Exercise: Write out exactly, with both ends included, the lines that run from the line containing "Task: Open the" to the end of the entries. Pictures are not part of the answer.

Stored items:
- Opening Delimiter -
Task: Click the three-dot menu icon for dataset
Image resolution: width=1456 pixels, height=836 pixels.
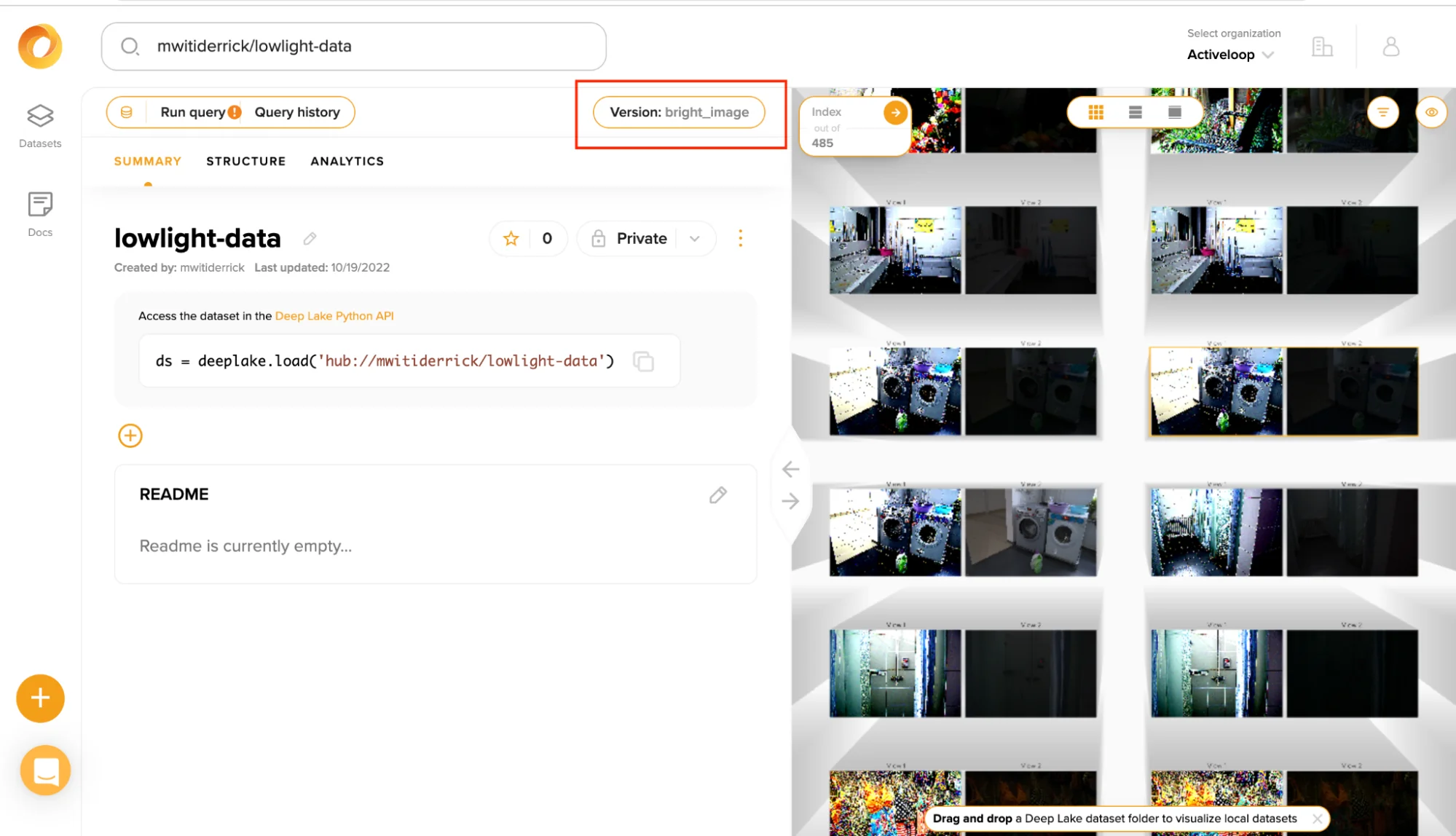Action: (x=740, y=237)
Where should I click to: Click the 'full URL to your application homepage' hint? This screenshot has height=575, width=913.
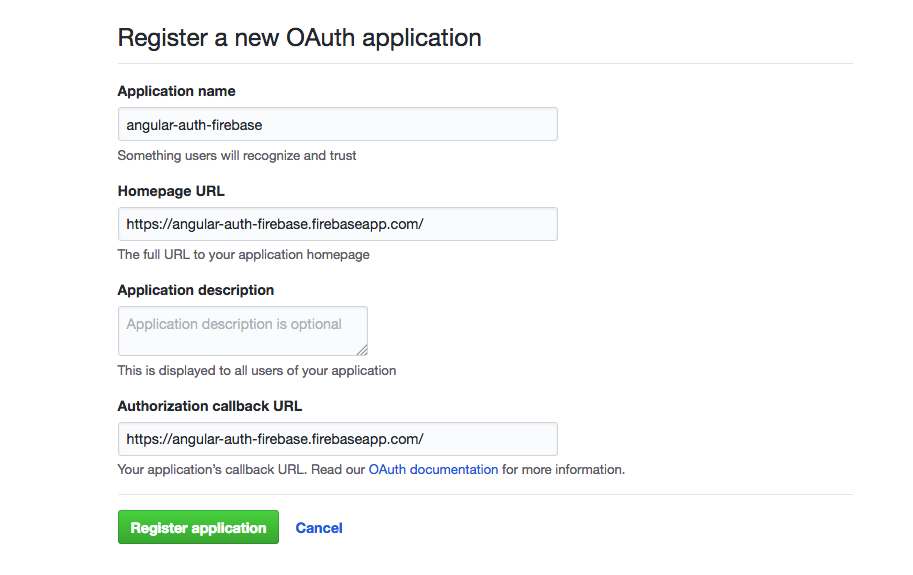243,255
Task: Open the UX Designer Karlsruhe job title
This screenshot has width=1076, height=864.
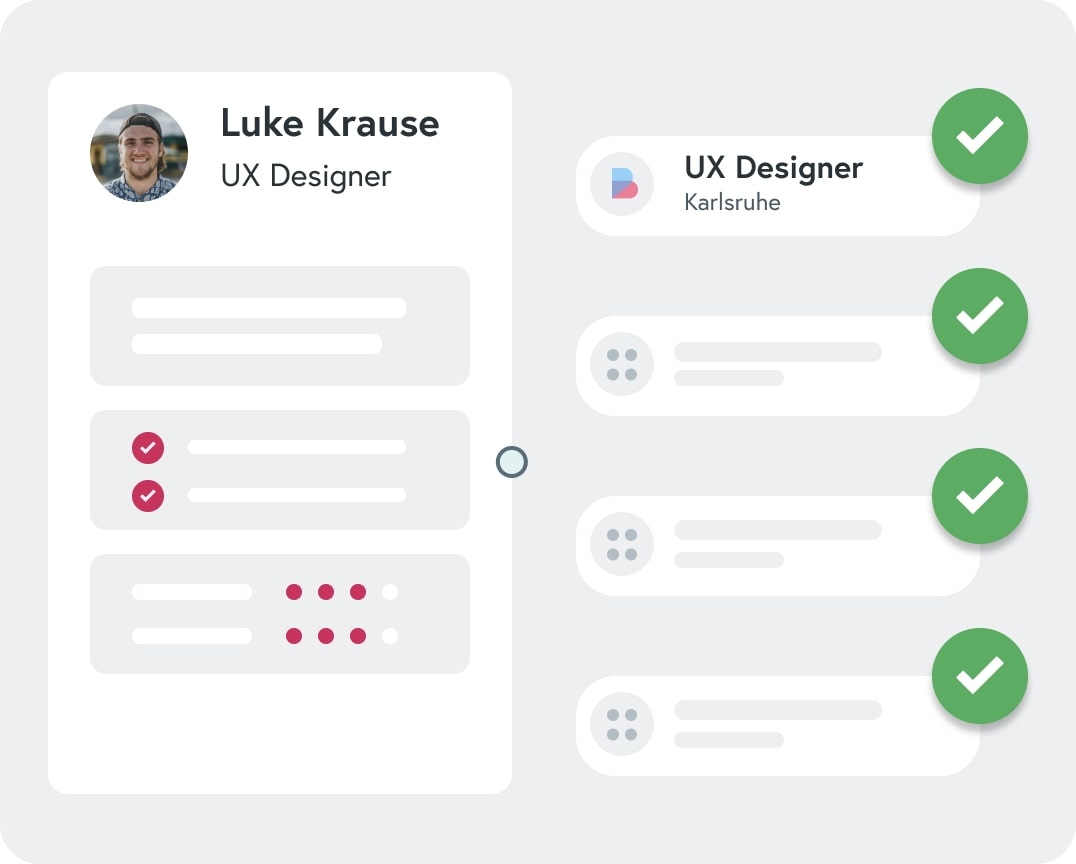Action: 773,167
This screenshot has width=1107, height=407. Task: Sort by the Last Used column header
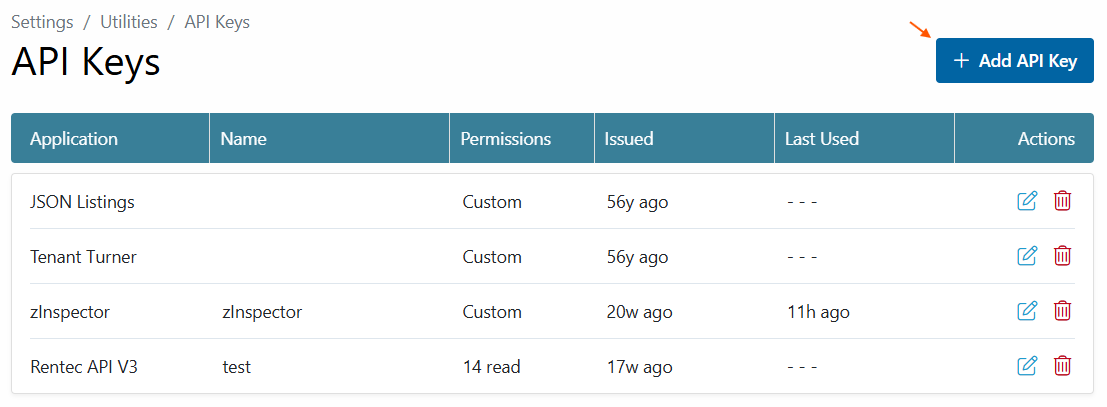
- Closing Delimiter -
Worked solution:
Task: Open the UX Designer Karlsruhe job title
This screenshot has width=1076, height=864.
Action: 773,167
This screenshot has width=1107, height=407. Task: Sort by the Last Used column header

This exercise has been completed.